Document Type

Technical Report

Publication Date

1987-10-02

Filename

WUCS-87-27.pdf

DOI:

10.7936/K7K935WG

Technical Report Number

WUCS-87-27

Abstract

The problem considered in this paper is to find an assignment of logic components to processors which will achieve logic simulation speed-ups approaching the ideal for large processor populations. This problem becomes particularly important when a significant portion of the speed-up expected from logic simulation engines is attributed to load sharing (as opposed to obtaining speed-up by employing specialized hardware to carry out specific tasks associated with the simulation process such as event queue manipulation or function evaluation). Our research considers this problem for a particular multiprocessor simulation architecture for which a performance model has bene developed. The model is parameterized on the basis of workload characteristics, architecture design parameters, and load (processing and communication) distribution. Workload characteristics were derived from actual VLSI circuit simulations. An approach to the component assignment problem is presented and evaluated using this data.

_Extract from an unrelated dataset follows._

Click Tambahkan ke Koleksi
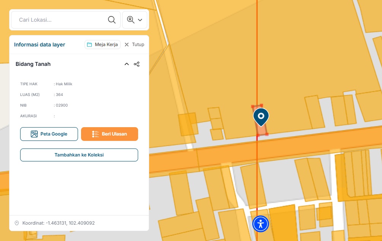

The circuits that we are considering have component populations in the tens and hundreds of thousands. Since the optimal component assignment problem is NP-complete, a heuristic assignment is considered and its performance compared against a simple random assignment algorithm (i.e. components are assigned to processors such that each processor is chosen with equal probability). The random assignment method, though simple, is shown analytically to have large communication requirements even for the small number of processors (e.g. five). This approach therefore limits the number of processors which can be effectively applied towards speeding up the simulation process through exploitation of computational parallelism. The heuristic examined in this paper attempts to improve on the random assignment method by reducing the communication volume while maintaining the degree of parallelism in the random method. Results show that for tens of processors and circuit sizes in the tens of thousands, the heuristic can reduce the message volume in the benchmark circuits by a factor of between 2 and 4.